## WRITTEN TASK
Rewrite the listing below as a numbered list, dropping any blank lines.

[Items stored in a collection]
____________

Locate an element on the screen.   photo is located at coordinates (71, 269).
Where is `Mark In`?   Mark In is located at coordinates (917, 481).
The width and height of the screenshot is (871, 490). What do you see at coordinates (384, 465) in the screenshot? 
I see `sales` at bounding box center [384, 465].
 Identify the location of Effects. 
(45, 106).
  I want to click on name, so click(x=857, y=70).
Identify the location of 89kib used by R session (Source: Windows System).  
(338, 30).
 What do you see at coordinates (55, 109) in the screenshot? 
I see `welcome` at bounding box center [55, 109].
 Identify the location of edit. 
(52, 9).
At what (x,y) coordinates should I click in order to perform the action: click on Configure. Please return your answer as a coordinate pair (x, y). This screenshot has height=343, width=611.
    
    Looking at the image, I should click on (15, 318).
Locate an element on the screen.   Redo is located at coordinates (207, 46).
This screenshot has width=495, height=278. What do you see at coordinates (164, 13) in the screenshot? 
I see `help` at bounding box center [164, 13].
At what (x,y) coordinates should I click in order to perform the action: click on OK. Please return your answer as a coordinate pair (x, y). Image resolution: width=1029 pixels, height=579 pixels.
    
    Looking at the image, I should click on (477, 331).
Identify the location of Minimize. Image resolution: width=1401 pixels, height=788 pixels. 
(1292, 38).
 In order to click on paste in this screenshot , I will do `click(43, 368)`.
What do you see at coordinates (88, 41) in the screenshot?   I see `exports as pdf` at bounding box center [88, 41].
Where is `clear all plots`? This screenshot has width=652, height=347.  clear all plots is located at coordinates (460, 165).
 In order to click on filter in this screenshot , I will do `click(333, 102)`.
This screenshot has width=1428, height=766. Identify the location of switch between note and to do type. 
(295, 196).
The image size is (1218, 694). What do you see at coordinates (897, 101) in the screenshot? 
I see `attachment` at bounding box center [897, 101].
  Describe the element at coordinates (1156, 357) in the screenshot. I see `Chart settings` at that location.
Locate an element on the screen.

____________

## EXPECTED ANSWER
1. Locate an element on the screen.   photo is located at coordinates (71, 269).
2. Where is `Mark In`?   Mark In is located at coordinates (917, 481).
3. The width and height of the screenshot is (871, 490). What do you see at coordinates (384, 465) in the screenshot? 
4. I see `sales` at bounding box center [384, 465].
5.  Identify the location of Effects. 
6. (45, 106).
7.   I want to click on name, so click(x=857, y=70).
8. Identify the location of 89kib used by R session (Source: Windows System).  
9. (338, 30).
10.  What do you see at coordinates (55, 109) in the screenshot? 
11. I see `welcome` at bounding box center [55, 109].
12.  Identify the location of edit. 
13. (52, 9).
14. At what (x,y) coordinates should I click in order to perform the action: click on Configure. Please return your answer as a coordinate pair (x, y). This screenshot has height=343, width=611.
15.     Looking at the image, I should click on (15, 318).
16. Locate an element on the screen.   Redo is located at coordinates (207, 46).
17. This screenshot has width=495, height=278. What do you see at coordinates (164, 13) in the screenshot? 
18. I see `help` at bounding box center [164, 13].
19. At what (x,y) coordinates should I click in order to perform the action: click on OK. Please return your answer as a coordinate pair (x, y). Image resolution: width=1029 pixels, height=579 pixels.
20.     Looking at the image, I should click on (477, 331).
21. Identify the location of Minimize. Image resolution: width=1401 pixels, height=788 pixels. 
22. (1292, 38).
23.  In order to click on paste in this screenshot , I will do `click(43, 368)`.
24. What do you see at coordinates (88, 41) in the screenshot?   I see `exports as pdf` at bounding box center [88, 41].
25. Where is `clear all plots`? This screenshot has width=652, height=347.  clear all plots is located at coordinates (460, 165).
26.  In order to click on filter in this screenshot , I will do `click(333, 102)`.
27. This screenshot has width=1428, height=766. Identify the location of switch between note and to do type. 
28. (295, 196).
29. The image size is (1218, 694). What do you see at coordinates (897, 101) in the screenshot? 
30. I see `attachment` at bounding box center [897, 101].
31.   Describe the element at coordinates (1156, 357) in the screenshot. I see `Chart settings` at that location.
32. Locate an element on the screen.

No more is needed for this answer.